GIVEN RECORDS:
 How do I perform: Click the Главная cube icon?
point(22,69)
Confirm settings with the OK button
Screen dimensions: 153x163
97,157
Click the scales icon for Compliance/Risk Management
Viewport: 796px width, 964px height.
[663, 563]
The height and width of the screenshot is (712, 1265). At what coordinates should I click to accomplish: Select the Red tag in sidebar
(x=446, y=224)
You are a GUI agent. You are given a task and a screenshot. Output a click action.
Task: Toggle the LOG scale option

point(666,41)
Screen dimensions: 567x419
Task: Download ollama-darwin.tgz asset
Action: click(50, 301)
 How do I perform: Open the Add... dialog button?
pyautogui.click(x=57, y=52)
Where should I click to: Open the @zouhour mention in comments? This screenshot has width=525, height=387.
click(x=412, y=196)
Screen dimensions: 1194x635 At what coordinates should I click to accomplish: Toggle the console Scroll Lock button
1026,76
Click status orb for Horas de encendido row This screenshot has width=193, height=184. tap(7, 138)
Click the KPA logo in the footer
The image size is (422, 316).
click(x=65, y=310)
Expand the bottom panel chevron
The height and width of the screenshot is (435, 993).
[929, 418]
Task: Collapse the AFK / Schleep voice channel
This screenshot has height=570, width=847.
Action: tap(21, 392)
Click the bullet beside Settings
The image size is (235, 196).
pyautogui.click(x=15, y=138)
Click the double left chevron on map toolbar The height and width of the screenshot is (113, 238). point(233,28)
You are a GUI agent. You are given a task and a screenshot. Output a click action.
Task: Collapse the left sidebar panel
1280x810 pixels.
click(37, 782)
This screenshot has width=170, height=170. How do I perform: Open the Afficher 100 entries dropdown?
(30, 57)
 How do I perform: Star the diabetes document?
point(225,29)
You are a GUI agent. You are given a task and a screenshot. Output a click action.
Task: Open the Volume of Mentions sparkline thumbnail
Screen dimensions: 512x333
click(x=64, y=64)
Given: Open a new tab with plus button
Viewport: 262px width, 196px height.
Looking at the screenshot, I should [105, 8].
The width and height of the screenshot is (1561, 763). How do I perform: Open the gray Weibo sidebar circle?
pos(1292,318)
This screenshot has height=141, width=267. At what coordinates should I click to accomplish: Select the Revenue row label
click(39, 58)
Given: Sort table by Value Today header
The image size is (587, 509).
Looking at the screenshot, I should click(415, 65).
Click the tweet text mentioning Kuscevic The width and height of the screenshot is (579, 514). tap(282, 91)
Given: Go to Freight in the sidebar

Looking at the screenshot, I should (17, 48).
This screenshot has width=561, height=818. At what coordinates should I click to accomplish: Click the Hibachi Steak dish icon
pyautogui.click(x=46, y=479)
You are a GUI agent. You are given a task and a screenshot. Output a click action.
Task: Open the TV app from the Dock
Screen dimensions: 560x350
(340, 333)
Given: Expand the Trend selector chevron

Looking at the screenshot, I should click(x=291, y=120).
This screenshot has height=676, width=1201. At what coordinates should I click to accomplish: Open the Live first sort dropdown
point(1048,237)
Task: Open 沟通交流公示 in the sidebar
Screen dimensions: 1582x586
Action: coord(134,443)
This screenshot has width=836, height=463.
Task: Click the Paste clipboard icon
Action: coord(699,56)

THE TASK: Repeat the entries above exactly, beginning at their first line and ending with the line that contains "Click the KPA logo in the footer", with nothing added.

SOLUTION FOR THIS EXERCISE:
 How do I perform: Click the Главная cube icon?
point(22,69)
Confirm settings with the OK button
Screen dimensions: 153x163
97,157
Click the scales icon for Compliance/Risk Management
Viewport: 796px width, 964px height.
[663, 563]
The height and width of the screenshot is (712, 1265). At what coordinates should I click to accomplish: Select the Red tag in sidebar
(x=446, y=224)
You are a GUI agent. You are given a task and a screenshot. Output a click action.
Task: Toggle the LOG scale option

point(666,41)
Screen dimensions: 567x419
Task: Download ollama-darwin.tgz asset
Action: click(50, 301)
 How do I perform: Open the Add... dialog button?
pyautogui.click(x=57, y=52)
Where should I click to: Open the @zouhour mention in comments? This screenshot has width=525, height=387.
click(x=412, y=196)
Screen dimensions: 1194x635 At what coordinates should I click to accomplish: Toggle the console Scroll Lock button
1026,76
Click status orb for Horas de encendido row This screenshot has width=193, height=184. tap(7, 138)
Click the KPA logo in the footer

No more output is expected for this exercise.